House of Representatives candidate: Joshua Deriso
By Erica O’Neal
Joshua Deriso is a new candidate running for the State House of Representatives District 148, the seat that Representative Buddy Harden is retiring from.
Joshua is from Cordele and grew up in the housing projects of Cordele. He graduated from Crisp County High School in 2005, and went on to earn a Bachelor’s Degree in Political Science from Georgia Southern in 2009. Joshua also has a Master’s Degree in Clinical Social Work from UGA. Here is the interview with Joshua about his running in the election.
Q: Tell me about your background. Why do you want to run for House of Representatives?
A: “I think what qualifies me more than anything is that I not only have lived here, I’ve lived throughout the rest of Georgia. So I’ve seen how different things react in Georgia and I always came back home. I also have worked in just about every sector, especially the ones that take the most out of state budget, meaning education, healthcare and human services. So I have worked in those programs and seen how things are done on the ground at a practical level. I do have a degree in Political Science from one of the best institutions in the state, which is Georgia Southern University. I think my life has led me here.
The reason I’m running is that you have to have a clear focus on how everything relates to one another. When you vote in the legislation, your vote carries.
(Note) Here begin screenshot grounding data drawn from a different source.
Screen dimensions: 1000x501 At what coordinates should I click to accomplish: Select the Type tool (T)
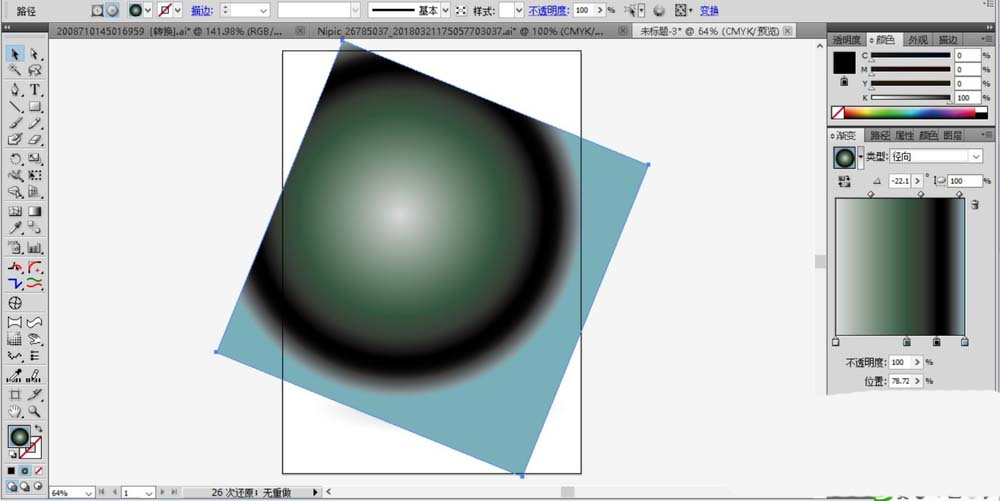pos(35,89)
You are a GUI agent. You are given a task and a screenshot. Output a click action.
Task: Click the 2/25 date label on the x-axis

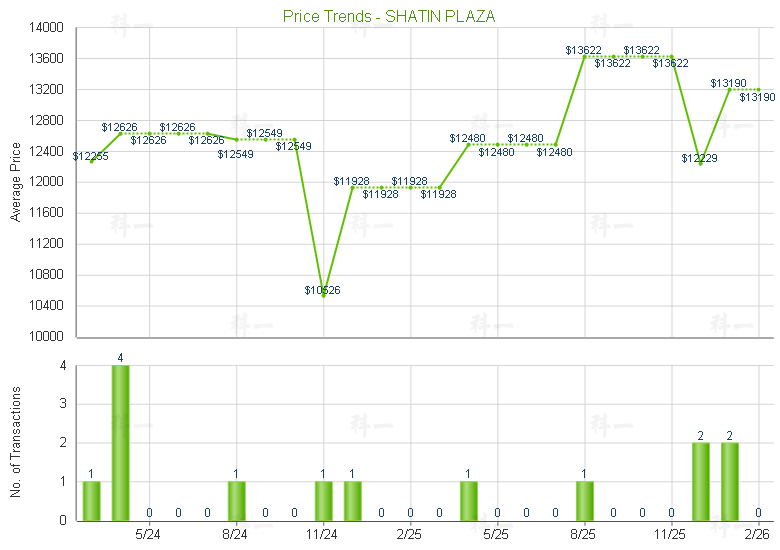point(409,534)
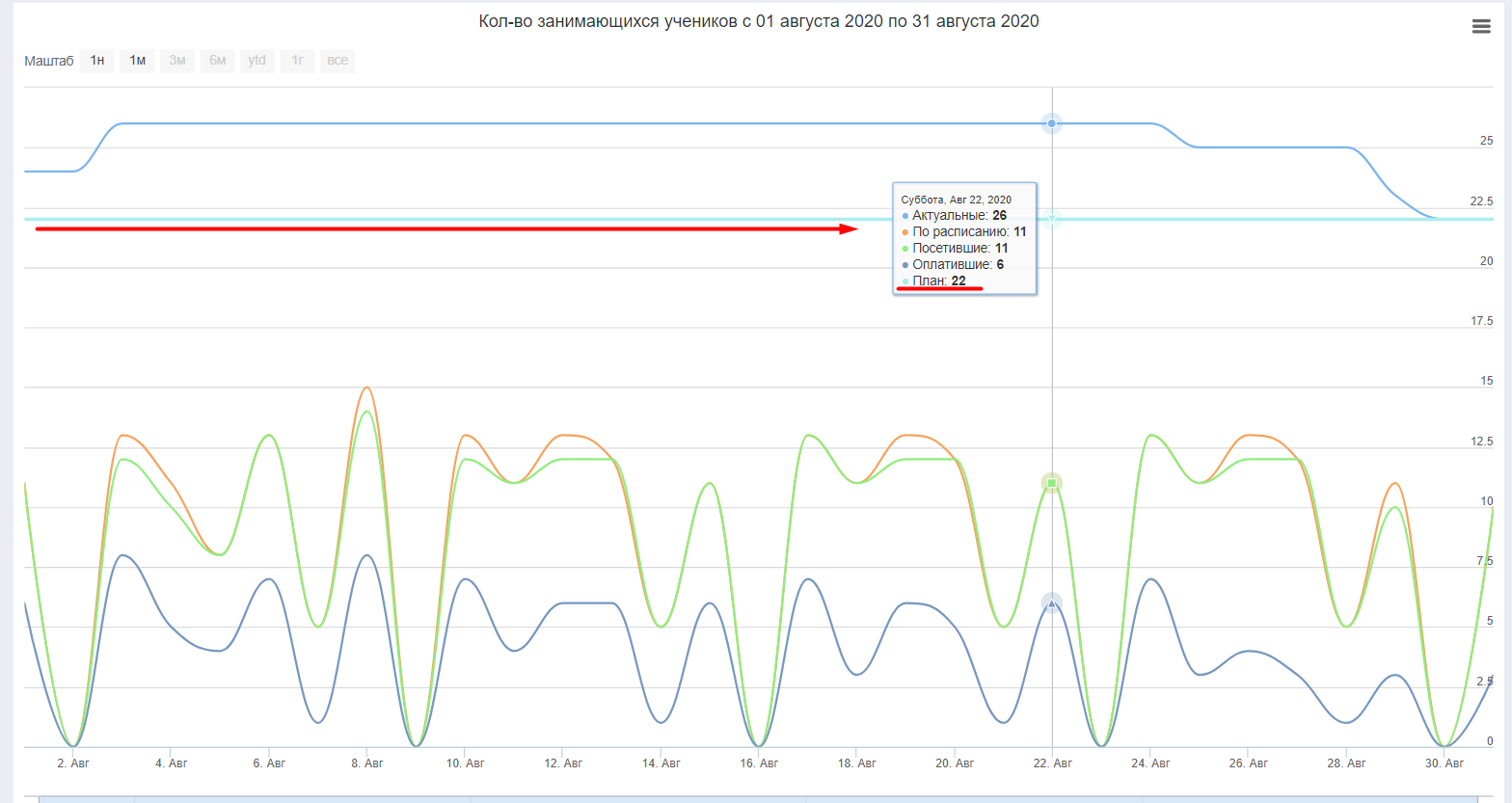Click the Актуальные: 26 tooltip entry

tap(954, 215)
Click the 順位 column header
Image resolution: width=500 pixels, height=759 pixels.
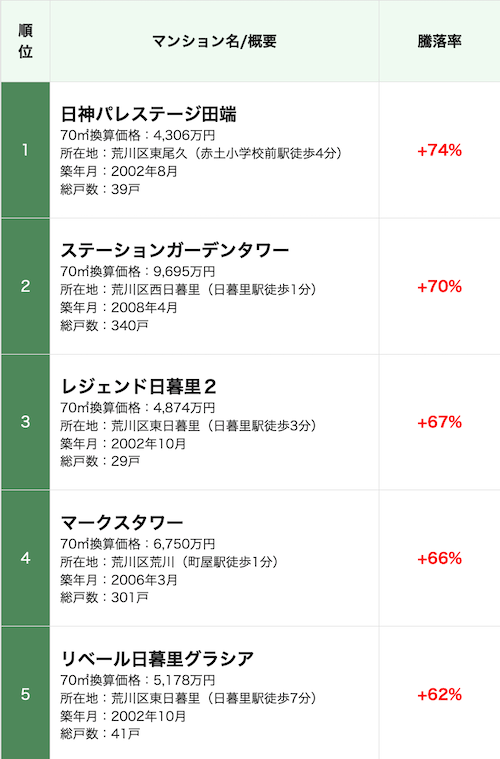(25, 41)
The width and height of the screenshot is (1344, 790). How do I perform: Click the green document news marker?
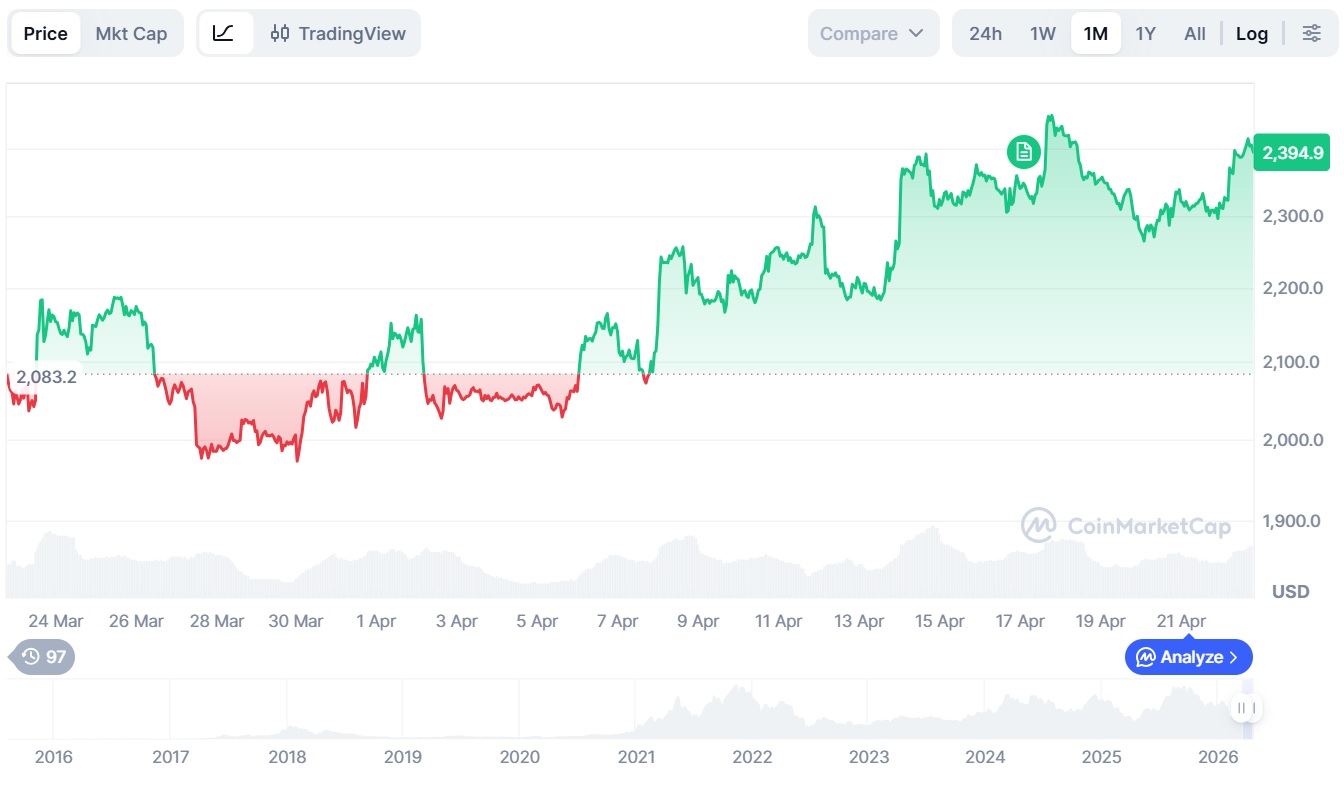tap(1023, 152)
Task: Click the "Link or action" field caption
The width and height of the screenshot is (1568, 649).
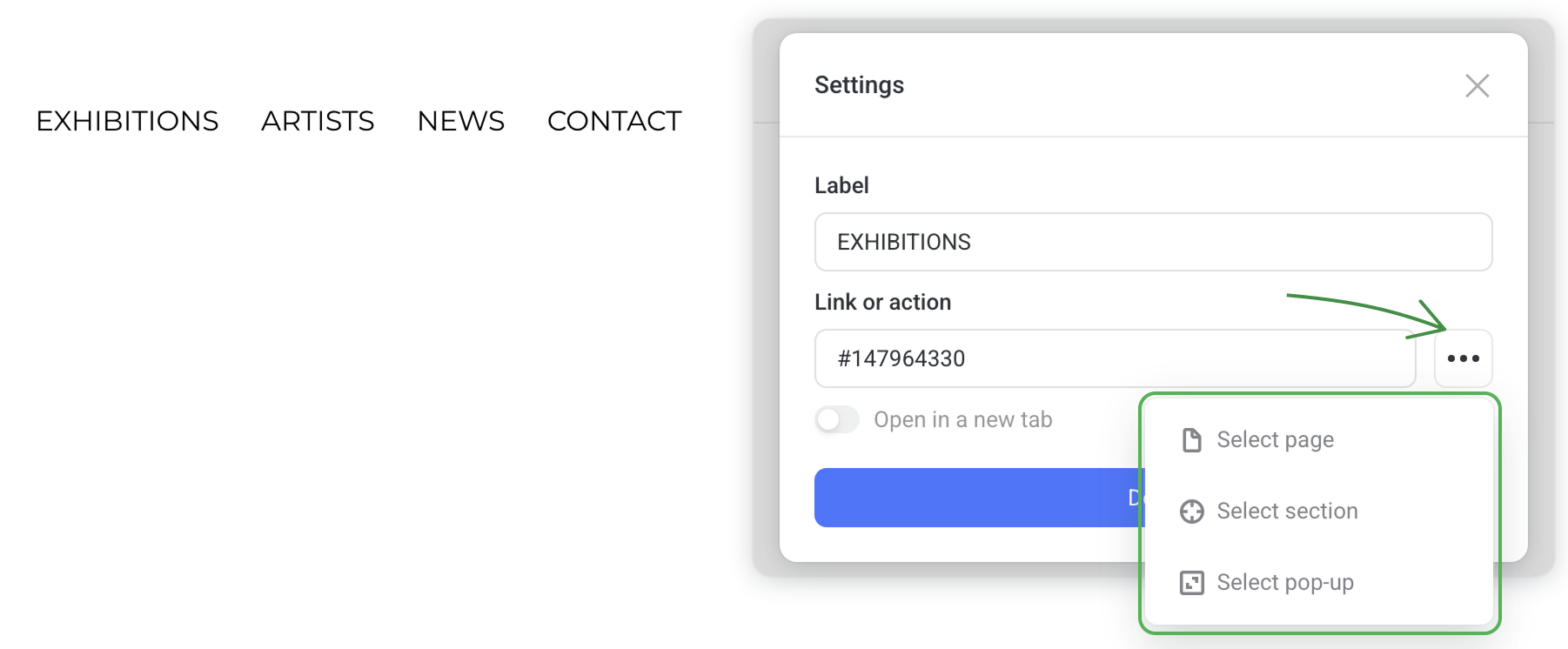Action: 882,302

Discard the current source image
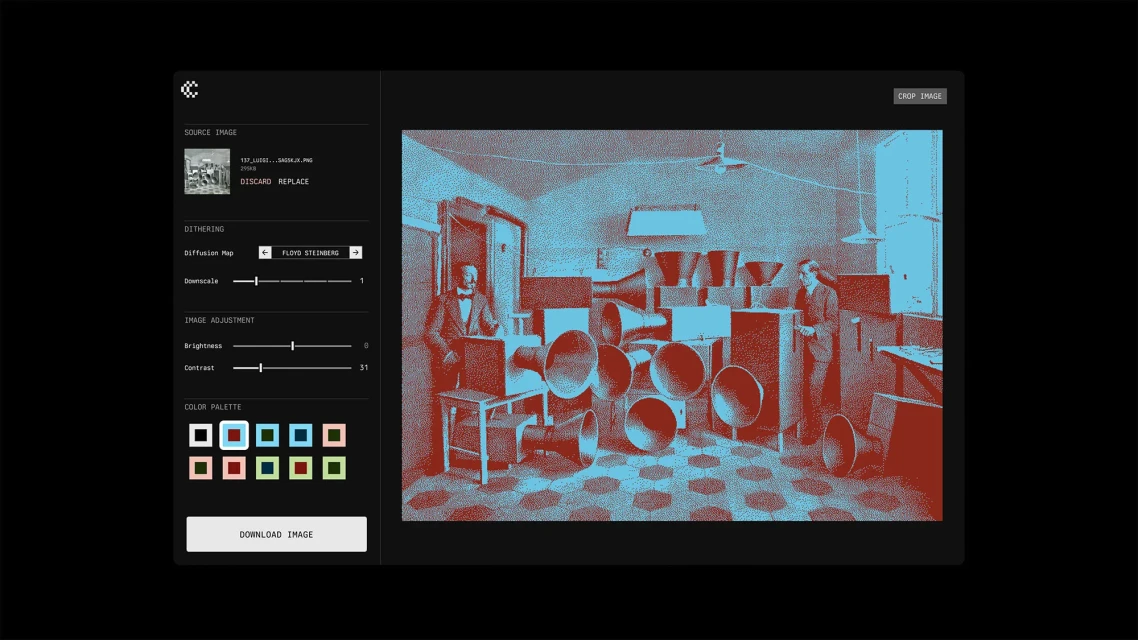(255, 182)
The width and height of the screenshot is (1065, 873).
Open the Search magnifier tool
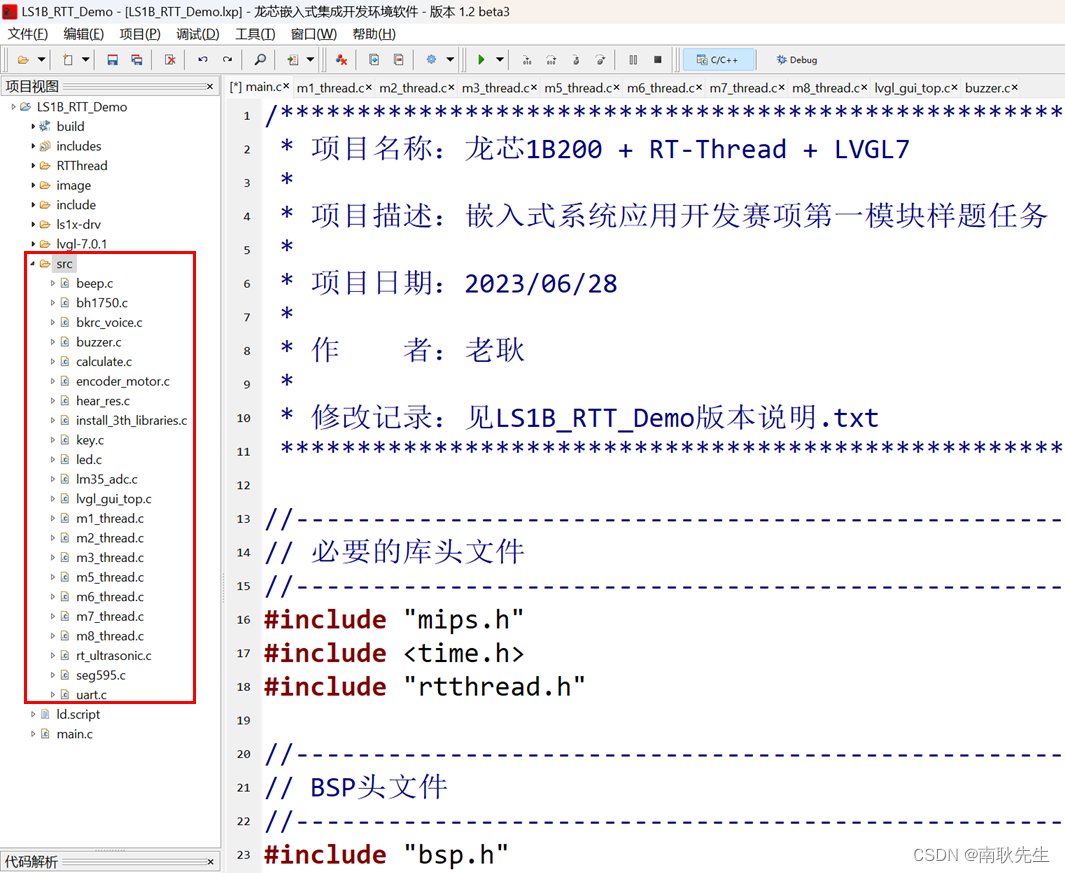tap(260, 60)
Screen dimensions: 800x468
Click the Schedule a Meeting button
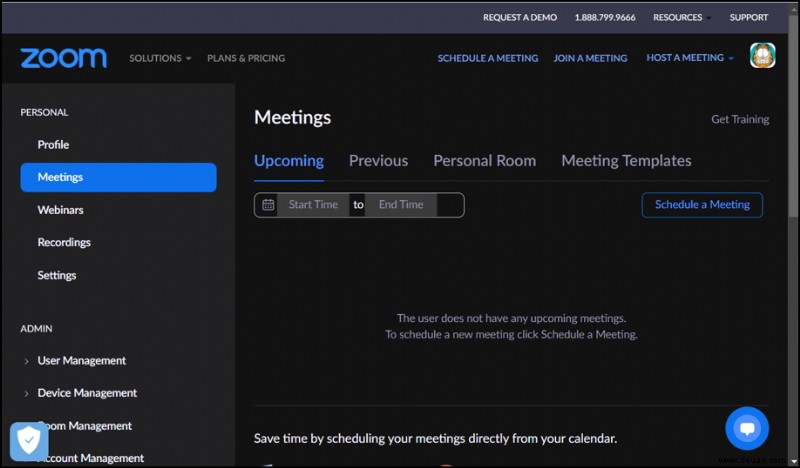(x=702, y=205)
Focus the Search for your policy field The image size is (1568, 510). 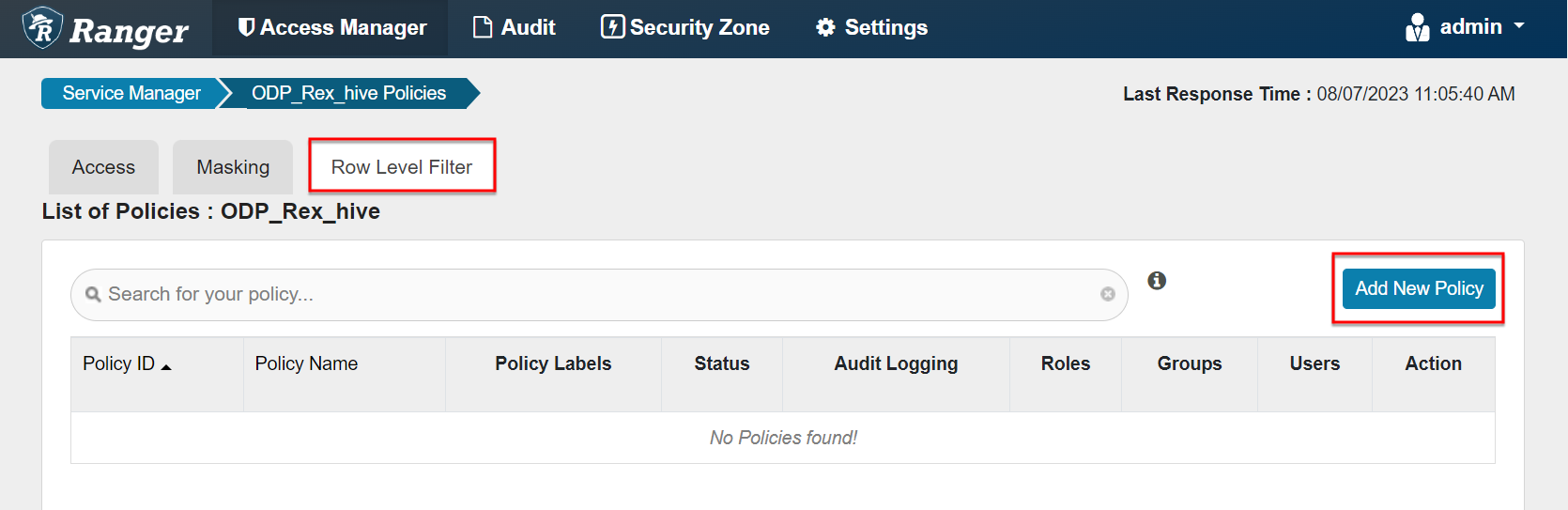tap(599, 295)
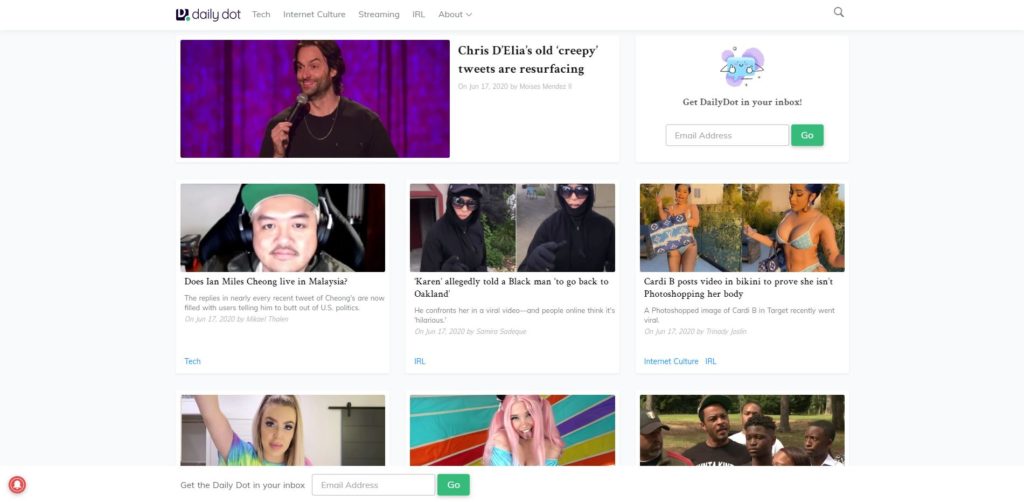The width and height of the screenshot is (1024, 502).
Task: Open the Ian Miles Cheong article title
Action: (x=266, y=282)
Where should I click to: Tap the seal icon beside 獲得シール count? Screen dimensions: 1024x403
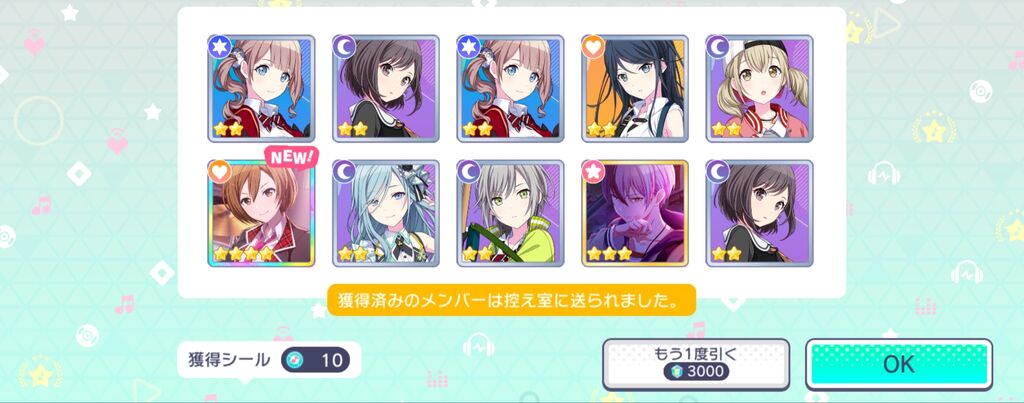[x=296, y=360]
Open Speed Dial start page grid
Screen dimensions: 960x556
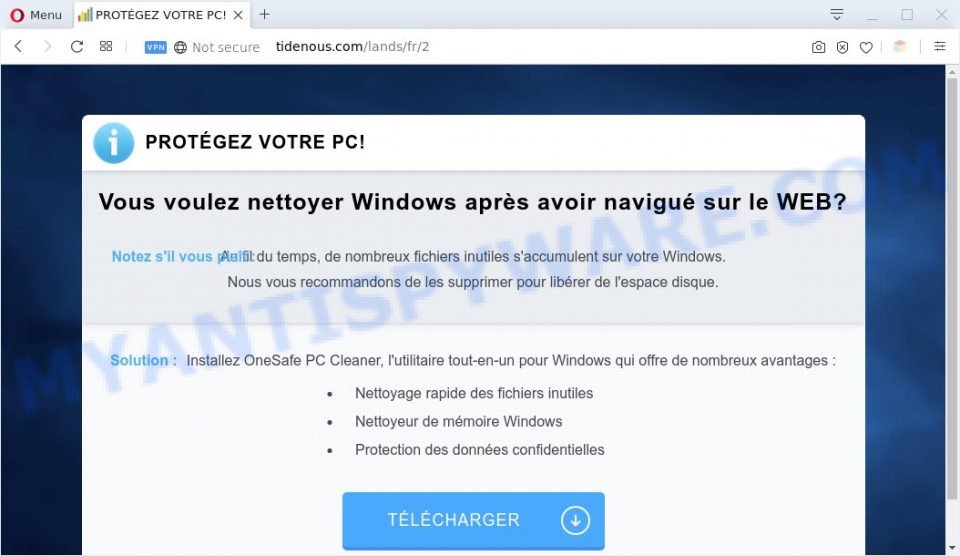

You may vote on healthcare, but you’re also going to be voting for jobs and we can use more jobs in this area.”
Q: What will your top priorities for helping to grow rural communities such as Cordele?
A: “Definitely healthcare is a big thing, because when you look at the rural areas of course poverty is a big thing. I believe in investing in people, because that’s how you get economic growth. So when you get that poverty and you know Crisp County, every county in the district, Crisp County, Wilcox, Pulaski and the bottom portion of Perry, ranks in the top 10 of the counties in poverty in rural areas in the state of Georgia. People die younger in rural areas, for some reason than other areas. I also want to be a force within the legislation to get Georgia specifically to start looking at prescription medicine and the cost. Right now, the costs are so high.
Education is a big thing for me, because without education I don’t think I would have made it out of Cordele. I grew up right here and I lived in the projects throughout my childhood. Drayton 24th projects over there. So I know that education, if it’s used correctly can uplift any kid or any people out of poverty. That’s where it started for me. I’ve lived both sides in poverty and I live privileged now I would say, but I’ve never forgotten what it was like to be in poverty. So definitely healthcare, prescription medication and education also on the college level with tuition. We have the Hope Scholarship, and during Governor Deal’s time they had made some changes to Hope to make it more long lasting. However, we’re now for the fifth straight year the number one state to do business in. What I would like is to look at education because we won’t continue to be the number one state to do business in if our education is not up to par. It surprised me how people don’t understand that goes hand-in-hand. It’s about families, and helping them live their best life, for the good working people throughout the district.”
Q: How would you tackle the need to bring in and keep young professionals in rural communities?
A: “If you look at my class of ’05 from Crisp County, there are not many of us left. You look at my older sister’s class or my brother’s class. They’re not staying. What we do not have here is engagement, civic engagement. We don’t have enough civic engagement. The football games, everyone goes to that for the most part, especially because they’ve been pretty good lately, but there’s also a responsibility to create a sense of citizenship within the community, within Cordele, within Crisp County. I think once you give somebody things to do, on a very basic level, where they don’t have to drive to Albany or Macon or Atlanta to have things. That’s what’s going to keep the young people. Just things to do, like festivals, we have a lot of land. So let’s take advantage of that and create a small city. One thing that really good small towns do, their downtown area is really built up and developed. I think we can do that. The landmark businesses that have helped create it, we’ve got to build more of that and create a small town connection in which there’s civic engagement, I think that’s the start to keeping young people here.”